This article discusses the evolution of the encoding ladder from the fixed ladder presented by Apple in Tech Note TN2224 to context-aware-encoding, which creates a ladder that not only considers the encoding complexity of the content, but also the producer’s QoE and QoS metrics. The encoding ladder embodies the most significant encoding decisions made by encoding professionals, and understanding this evolution is critical to optimal encoding and delivery.
The encoding ladder is the set of configurations used to make live and VOD videos available over a spectrum of data rates and resolutions for display on a range of devices over a range of connection speeds. Every adaptive bitrate technology (ABR) uses encoding ladders to create these multiple files.
The first major encoding ladder configuration was presented by Apple in Tech Note TN2224, which has since been supplanted by the HLS Authoring Specification for Apple Devices. Table 1 is the encoding ladder from TN 2224.
Table 1. The encoding ladder presented in Apple Tech Note TN2224.
To explain, using this encoding ladder, each VOD or live video file would be encoded into ten different streams, ranging in quality from an audio-only stream at 64 kbps to a 1080p audio/video stream at 8564 kbps. It’s hard to overstate the importance of Apple’s encoding ladder as many large producers used the ladder as is or with only minor modifications.

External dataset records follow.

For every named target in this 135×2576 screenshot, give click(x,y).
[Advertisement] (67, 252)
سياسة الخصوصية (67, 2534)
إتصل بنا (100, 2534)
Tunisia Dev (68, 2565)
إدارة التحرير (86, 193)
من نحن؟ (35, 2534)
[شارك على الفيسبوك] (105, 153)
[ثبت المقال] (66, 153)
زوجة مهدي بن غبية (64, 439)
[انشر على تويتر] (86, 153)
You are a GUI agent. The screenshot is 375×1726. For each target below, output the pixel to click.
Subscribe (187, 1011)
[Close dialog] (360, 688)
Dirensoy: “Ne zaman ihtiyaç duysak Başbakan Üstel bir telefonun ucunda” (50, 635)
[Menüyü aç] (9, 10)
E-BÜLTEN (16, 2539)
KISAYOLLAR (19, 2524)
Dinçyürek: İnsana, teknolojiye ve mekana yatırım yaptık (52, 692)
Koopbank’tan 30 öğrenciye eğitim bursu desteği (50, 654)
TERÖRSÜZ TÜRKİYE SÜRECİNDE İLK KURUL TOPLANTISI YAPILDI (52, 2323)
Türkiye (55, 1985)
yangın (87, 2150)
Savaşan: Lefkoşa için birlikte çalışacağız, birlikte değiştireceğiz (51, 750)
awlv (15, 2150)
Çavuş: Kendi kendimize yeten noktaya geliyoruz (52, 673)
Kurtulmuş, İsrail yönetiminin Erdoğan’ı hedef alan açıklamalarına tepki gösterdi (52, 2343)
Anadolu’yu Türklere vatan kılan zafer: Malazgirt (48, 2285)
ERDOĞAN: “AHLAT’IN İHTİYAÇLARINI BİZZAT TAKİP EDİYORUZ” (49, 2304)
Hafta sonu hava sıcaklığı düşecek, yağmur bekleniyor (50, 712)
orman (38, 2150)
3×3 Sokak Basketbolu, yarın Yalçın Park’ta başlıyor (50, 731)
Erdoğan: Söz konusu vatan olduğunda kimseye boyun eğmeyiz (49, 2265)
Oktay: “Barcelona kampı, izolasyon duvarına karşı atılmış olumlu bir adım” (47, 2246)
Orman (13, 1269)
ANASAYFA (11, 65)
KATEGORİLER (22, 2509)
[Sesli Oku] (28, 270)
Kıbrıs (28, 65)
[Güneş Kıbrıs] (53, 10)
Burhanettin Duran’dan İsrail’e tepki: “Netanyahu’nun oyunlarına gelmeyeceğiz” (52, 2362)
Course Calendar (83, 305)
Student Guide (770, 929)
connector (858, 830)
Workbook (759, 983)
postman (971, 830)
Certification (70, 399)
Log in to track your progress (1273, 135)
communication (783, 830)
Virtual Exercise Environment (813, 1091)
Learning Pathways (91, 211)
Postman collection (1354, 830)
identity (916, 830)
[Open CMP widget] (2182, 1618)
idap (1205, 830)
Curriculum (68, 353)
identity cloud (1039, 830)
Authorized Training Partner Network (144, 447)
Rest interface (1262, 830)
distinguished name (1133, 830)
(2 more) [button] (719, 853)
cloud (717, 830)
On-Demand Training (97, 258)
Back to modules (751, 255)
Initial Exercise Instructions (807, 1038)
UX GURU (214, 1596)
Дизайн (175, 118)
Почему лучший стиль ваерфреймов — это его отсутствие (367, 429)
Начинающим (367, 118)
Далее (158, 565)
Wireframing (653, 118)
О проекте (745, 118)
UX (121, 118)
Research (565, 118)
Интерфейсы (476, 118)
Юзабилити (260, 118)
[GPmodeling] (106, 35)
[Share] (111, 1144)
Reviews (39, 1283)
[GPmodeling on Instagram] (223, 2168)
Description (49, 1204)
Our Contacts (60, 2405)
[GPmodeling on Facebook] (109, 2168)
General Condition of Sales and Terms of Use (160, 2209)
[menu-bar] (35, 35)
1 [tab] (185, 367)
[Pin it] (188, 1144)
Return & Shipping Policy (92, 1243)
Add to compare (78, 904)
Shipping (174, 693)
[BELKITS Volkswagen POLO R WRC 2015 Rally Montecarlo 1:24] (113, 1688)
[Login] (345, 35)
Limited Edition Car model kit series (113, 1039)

The first major modification on the fixed bitrates shown in Table 1 were frame-by-frame optimization technologies like those marketed by Beamr and EuclidIQ, or available via FFmpeg and some encoding tools as Capped CRF. These techniques are applied to individual rungs in the encoding ladder and adjust the data rate up and down according to the underlying complexity of the content. They don’t change the number of rungs in the ladder or the resolution of those rungs, just the data rate of each rung in the ladder.
Introducing Per-Title Encoding
In December 2015, Netflix introduced per-title encoding. To determine the optimal ladder, Netflix encodes each video in multiple resolutions and data rates to identify the rungs that deliver the best quality at each relevant data rate. Unlike optimization technologies, Netflix’s technique can vary both the number of rungs in the ladder and their resolutions. You see this in Table 2, which shows the default ladder used by Netflix before implementing per-title, and the customized ladder for Netflix’s animated original BoJack Horseman.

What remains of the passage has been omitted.